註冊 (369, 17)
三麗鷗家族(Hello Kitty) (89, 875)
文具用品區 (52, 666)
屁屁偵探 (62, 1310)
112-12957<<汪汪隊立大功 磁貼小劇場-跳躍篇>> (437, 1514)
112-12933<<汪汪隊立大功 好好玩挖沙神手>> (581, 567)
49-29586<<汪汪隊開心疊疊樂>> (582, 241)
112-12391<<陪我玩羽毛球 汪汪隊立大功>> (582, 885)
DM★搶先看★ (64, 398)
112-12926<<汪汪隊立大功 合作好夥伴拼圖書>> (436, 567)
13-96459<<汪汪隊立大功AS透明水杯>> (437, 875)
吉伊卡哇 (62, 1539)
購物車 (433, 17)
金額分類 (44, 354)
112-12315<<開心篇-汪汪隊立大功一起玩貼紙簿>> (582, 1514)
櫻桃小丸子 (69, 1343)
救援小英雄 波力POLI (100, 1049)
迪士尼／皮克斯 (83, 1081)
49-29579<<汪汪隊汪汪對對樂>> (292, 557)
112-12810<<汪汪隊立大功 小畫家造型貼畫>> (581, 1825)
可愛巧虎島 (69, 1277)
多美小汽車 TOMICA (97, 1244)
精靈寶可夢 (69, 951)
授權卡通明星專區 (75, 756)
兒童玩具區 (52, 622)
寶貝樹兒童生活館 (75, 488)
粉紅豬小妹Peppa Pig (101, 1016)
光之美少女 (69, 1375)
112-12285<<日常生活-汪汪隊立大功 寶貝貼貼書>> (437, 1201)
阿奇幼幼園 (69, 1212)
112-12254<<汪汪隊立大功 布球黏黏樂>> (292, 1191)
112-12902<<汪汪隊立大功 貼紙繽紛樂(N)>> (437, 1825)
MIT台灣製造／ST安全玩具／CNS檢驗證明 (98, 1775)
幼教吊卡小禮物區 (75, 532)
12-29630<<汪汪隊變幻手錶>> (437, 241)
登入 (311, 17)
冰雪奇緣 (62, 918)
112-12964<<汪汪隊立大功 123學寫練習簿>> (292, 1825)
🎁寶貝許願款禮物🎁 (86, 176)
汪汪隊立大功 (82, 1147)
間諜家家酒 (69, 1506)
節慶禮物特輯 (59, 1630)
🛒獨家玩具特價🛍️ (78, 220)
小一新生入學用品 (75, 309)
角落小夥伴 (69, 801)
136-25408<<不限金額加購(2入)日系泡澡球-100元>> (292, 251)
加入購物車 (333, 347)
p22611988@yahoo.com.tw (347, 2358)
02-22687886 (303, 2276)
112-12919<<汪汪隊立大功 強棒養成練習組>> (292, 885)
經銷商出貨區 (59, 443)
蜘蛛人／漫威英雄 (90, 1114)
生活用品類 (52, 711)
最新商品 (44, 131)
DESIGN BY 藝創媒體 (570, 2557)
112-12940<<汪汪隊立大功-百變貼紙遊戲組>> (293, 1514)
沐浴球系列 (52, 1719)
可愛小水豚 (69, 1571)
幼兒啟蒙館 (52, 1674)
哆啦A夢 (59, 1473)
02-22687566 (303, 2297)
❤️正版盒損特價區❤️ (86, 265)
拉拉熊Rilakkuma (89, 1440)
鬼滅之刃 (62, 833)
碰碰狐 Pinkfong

- [Exercise brief]: Output exactly the line containing "112-12964<<汪汪隊立大功 123學寫練習簿>> (292, 1825)" together with every line after it, ending at the final line of the entries.

- [Answer to this problem]:
112-12964<<汪汪隊立大功 123學寫練習簿>> (292, 1825)
🎁寶貝許願款禮物🎁 (86, 176)
汪汪隊立大功 (82, 1147)
間諜家家酒 (69, 1506)
節慶禮物特輯 (59, 1630)
🛒獨家玩具特價🛍️ (78, 220)
小一新生入學用品 (75, 309)
角落小夥伴 (69, 801)
136-25408<<不限金額加購(2入)日系泡澡球-100元>> (292, 251)
加入購物車 (333, 347)
p22611988@yahoo.com.tw (347, 2358)
02-22687886 (303, 2276)
112-12919<<汪汪隊立大功 強棒養成練習組>> (292, 885)
經銷商出貨區 (59, 443)
蜘蛛人／漫威英雄 (90, 1114)
生活用品類 (52, 711)
最新商品 (44, 131)
DESIGN BY 藝創媒體 (570, 2557)
112-12940<<汪汪隊立大功-百變貼紙遊戲組>> (293, 1514)
沐浴球系列 (52, 1719)
可愛小水豚 (69, 1571)
幼兒啟蒙館 (52, 1674)
哆啦A夢 (59, 1473)
02-22687566 (303, 2297)
❤️正版盒損特價區❤️ (86, 265)
拉拉熊Rilakkuma (89, 1440)
鬼滅之刃 (62, 833)
碰碰狐 Pinkfong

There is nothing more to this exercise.